- Your assignment -
Output every record below precisely as it is written.

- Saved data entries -
◆ ◆ ◆

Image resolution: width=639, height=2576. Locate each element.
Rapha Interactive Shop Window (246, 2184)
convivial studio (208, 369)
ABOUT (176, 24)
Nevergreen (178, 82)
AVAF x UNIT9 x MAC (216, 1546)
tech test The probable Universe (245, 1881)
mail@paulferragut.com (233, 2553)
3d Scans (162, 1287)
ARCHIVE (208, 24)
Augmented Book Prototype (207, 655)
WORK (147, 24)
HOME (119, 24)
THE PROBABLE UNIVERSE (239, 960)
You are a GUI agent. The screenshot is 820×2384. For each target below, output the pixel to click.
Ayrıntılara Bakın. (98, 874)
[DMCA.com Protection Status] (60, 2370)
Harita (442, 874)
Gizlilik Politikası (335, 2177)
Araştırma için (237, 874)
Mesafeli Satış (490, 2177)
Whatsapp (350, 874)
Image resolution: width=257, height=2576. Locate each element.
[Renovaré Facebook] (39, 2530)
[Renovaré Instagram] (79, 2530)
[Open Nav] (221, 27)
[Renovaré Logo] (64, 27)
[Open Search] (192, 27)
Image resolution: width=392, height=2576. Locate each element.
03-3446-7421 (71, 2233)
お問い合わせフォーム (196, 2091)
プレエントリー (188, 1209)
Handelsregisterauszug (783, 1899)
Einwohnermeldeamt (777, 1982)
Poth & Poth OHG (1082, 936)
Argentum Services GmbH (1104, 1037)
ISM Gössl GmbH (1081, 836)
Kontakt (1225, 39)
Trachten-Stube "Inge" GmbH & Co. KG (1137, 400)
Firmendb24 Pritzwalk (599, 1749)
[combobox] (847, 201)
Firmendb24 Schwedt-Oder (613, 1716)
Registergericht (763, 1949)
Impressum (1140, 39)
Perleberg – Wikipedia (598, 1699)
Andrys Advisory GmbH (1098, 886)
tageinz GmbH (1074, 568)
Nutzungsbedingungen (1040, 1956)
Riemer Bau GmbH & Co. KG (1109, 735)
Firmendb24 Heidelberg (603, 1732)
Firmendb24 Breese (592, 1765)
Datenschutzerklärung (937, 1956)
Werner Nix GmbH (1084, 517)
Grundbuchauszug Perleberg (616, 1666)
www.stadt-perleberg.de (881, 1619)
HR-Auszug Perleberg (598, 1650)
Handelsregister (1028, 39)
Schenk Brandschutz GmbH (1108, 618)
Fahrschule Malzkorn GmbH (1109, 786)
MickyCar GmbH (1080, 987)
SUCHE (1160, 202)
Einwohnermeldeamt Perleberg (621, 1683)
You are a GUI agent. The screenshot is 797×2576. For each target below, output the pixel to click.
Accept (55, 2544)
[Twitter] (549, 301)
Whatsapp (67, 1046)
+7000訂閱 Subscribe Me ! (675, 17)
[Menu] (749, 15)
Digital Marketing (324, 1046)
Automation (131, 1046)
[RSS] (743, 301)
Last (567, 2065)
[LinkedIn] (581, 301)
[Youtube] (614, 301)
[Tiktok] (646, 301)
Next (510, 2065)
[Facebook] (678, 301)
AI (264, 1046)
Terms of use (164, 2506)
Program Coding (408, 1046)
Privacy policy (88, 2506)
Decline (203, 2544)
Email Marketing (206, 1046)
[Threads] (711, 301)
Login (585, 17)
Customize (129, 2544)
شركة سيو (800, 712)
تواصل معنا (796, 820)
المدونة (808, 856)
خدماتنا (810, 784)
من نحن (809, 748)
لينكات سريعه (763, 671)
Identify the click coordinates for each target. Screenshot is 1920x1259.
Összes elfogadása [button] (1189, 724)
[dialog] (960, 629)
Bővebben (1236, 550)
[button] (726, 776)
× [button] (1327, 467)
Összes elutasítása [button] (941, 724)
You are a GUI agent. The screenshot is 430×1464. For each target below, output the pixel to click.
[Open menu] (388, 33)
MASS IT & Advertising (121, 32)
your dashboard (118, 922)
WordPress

◆ ◆ ◆

- Reply -
Image resolution: width=639, height=2576. Locate each element.
Rapha Interactive Shop Window (246, 2184)
convivial studio (208, 369)
ABOUT (176, 24)
Nevergreen (178, 82)
AVAF x UNIT9 x MAC (216, 1546)
tech test The probable Universe (245, 1881)
mail@paulferragut.com (233, 2553)
3d Scans (162, 1287)
ARCHIVE (208, 24)
Augmented Book Prototype (207, 655)
WORK (147, 24)
HOME (119, 24)
THE PROBABLE UNIVERSE (239, 960)
You are a GUI agent. The screenshot is 820×2384. For each target below, output the pixel to click.
Ayrıntılara Bakın. (98, 874)
[DMCA.com Protection Status] (60, 2370)
Harita (442, 874)
Gizlilik Politikası (335, 2177)
Araştırma için (237, 874)
Mesafeli Satış (490, 2177)
Whatsapp (350, 874)
Image resolution: width=257, height=2576. Locate each element.
[Renovaré Facebook] (39, 2530)
[Renovaré Instagram] (79, 2530)
[Open Nav] (221, 27)
[Renovaré Logo] (64, 27)
[Open Search] (192, 27)
Image resolution: width=392, height=2576. Locate each element.
03-3446-7421 (71, 2233)
お問い合わせフォーム (196, 2091)
プレエントリー (188, 1209)
Handelsregisterauszug (783, 1899)
Einwohnermeldeamt (777, 1982)
Poth & Poth OHG (1082, 936)
Argentum Services GmbH (1104, 1037)
ISM Gössl GmbH (1081, 836)
Kontakt (1225, 39)
Trachten-Stube "Inge" GmbH & Co. KG (1137, 400)
Firmendb24 Pritzwalk (599, 1749)
[combobox] (847, 201)
Firmendb24 Schwedt-Oder (613, 1716)
Registergericht (763, 1949)
Impressum (1140, 39)
Perleberg – Wikipedia (598, 1699)
Andrys Advisory GmbH (1098, 886)
tageinz GmbH (1074, 568)
Nutzungsbedingungen (1040, 1956)
Riemer Bau GmbH & Co. KG (1109, 735)
Firmendb24 Heidelberg (603, 1732)
Firmendb24 Breese (592, 1765)
Datenschutzerklärung (937, 1956)
Werner Nix GmbH (1084, 517)
Grundbuchauszug Perleberg (616, 1666)
www.stadt-perleberg.de (881, 1619)
HR-Auszug Perleberg (598, 1650)
Handelsregister (1028, 39)
Schenk Brandschutz GmbH (1108, 618)
Fahrschule Malzkorn GmbH (1109, 786)
MickyCar GmbH (1080, 987)
SUCHE (1160, 202)
Einwohnermeldeamt Perleberg (621, 1683)
You are a GUI agent. The screenshot is 797×2576. For each target below, output the pixel to click.
Accept (55, 2544)
[Twitter] (549, 301)
Whatsapp (67, 1046)
+7000訂閱 Subscribe Me ! (675, 17)
[Menu] (749, 15)
Digital Marketing (324, 1046)
Automation (131, 1046)
[RSS] (743, 301)
Last (567, 2065)
[LinkedIn] (581, 301)
[Youtube] (614, 301)
[Tiktok] (646, 301)
Next (510, 2065)
[Facebook] (678, 301)
AI (264, 1046)
Terms of use (164, 2506)
Program Coding (408, 1046)
Privacy policy (88, 2506)
Decline (203, 2544)
Email Marketing (206, 1046)
[Threads] (711, 301)
Login (585, 17)
Customize (129, 2544)
شركة سيو (800, 712)
تواصل معنا (796, 820)
المدونة (808, 856)
خدماتنا (810, 784)
من نحن (809, 748)
لينكات سريعه (763, 671)
Identify the click coordinates for each target. Screenshot is 1920x1259.
Összes elfogadása [button] (1189, 724)
[dialog] (960, 629)
Bővebben (1236, 550)
[button] (726, 776)
× [button] (1327, 467)
Összes elutasítása [button] (941, 724)
You are a GUI agent. The screenshot is 430×1464. For each target below, output the pixel to click.
[Open menu] (388, 33)
MASS IT & Advertising (121, 32)
your dashboard (118, 922)
WordPress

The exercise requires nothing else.